## Tâche courte
Pouvez-vous recopier à l'identique, dans le texte sur la sphère stratégique nucléaire, tout ce qui va de « Pages 165 à » jusqu'à « longue du 19 janvier 2006. » ?
══ Passage fourni
La sphère stratégique nucléaire

Pages 165 à 171

Notes

  • [1]
    Olivier Kempf : Introduction à la cyberstratégie ; Économica, 2015 (2e édition).
  • [2]
    Cf. le récent article d’André Dumoulin : « Vers une érosion du soutien à la dissuasion nucléaire française ? », Focus paper n° 31, IRSD, Bruxelles, juin 2015.
  • [3]
    Cf. le controversé discours de Jacques Chirac à l’île longue du 19 janvier 2006.

1 L’arme nucléaire apparue au milieu du siècle dernier a profondément structuré les stratégies militaires d’un grand nombre d’États, qu’ils en soient dotés ou non. Elle a donné naissance à une « sphère stratégique nucléaire » qui s’articule avec les grandes stratégies mais aussi avec les autres stratégies de milieu (terre, mer, air…). Cette sphère stratégique obéit à un certain nombre de principes, les uns portant sur la dialectique stratégique, les autres sur les capacités. Ce qui a entraîné de profondes conséquences sur la mise en œuvre de l’arme.

La sphère stratégique nucléaire

2 Les théoriciens ont coutume de distinguer la stratégie générale, ou grande stratégie, et les stratégies de milieux, propres à chacun des environnements considérés (terre, mer, air, espace sidéral). Par analogie, certains ont présenté le cyber-espace comme un cinquième milieu, quasiment géographique. Or, comme j’ai pu l’expliquer par ailleurs [1], cette assimilation est hâtive et ambiguë, obscurcissant la compréhension du phénomène sous les apparences de la simplicité. Aussi ai-je proposé la notion de « sphère stratégique » qui recouvre aussi bien les milieux physiques (aux quatre cités s’ajoute la sphère électromagnétique) et les environnements artificiels, au premier chef le nucléaire et le cyberespace.
════
══ Données affichées
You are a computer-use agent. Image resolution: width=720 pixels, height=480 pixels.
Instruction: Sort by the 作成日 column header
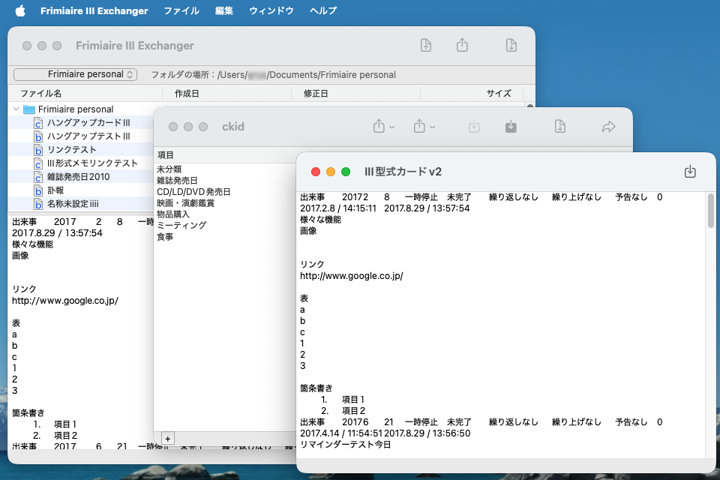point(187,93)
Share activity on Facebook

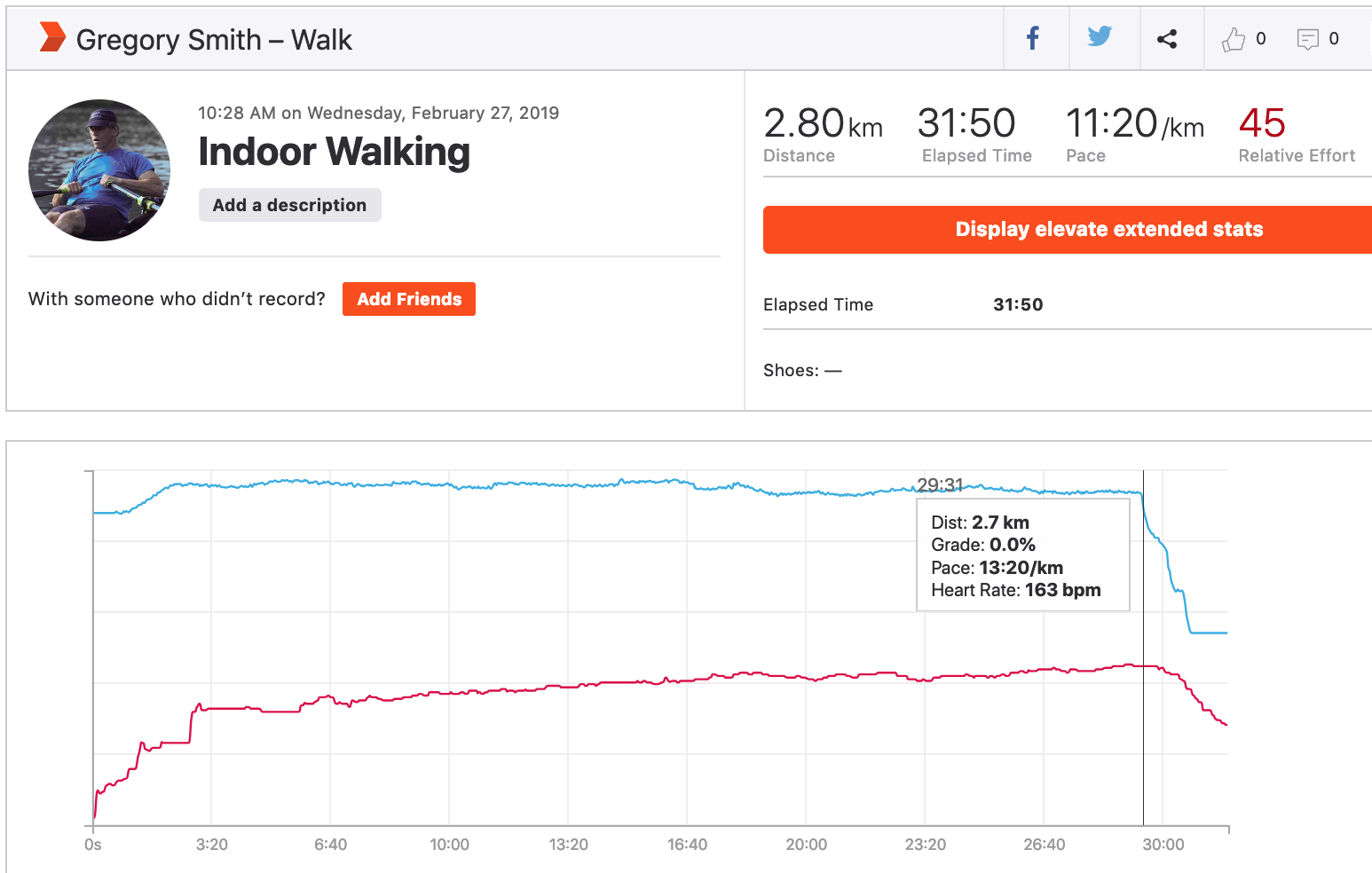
════
## Solution proposée
Pages 165 à 171

Notes

  • [1]
    Olivier Kempf : Introduction à la cyberstratégie ; Économica, 2015 (2e édition).
  • [2]
    Cf. le récent article d’André Dumoulin : « Vers une érosion du soutien à la dissuasion nucléaire française ? », Focus paper n° 31, IRSD, Bruxelles, juin 2015.
  • [3]
    Cf. le controversé discours de Jacques Chirac à l’île longue du 19 janvier 2006.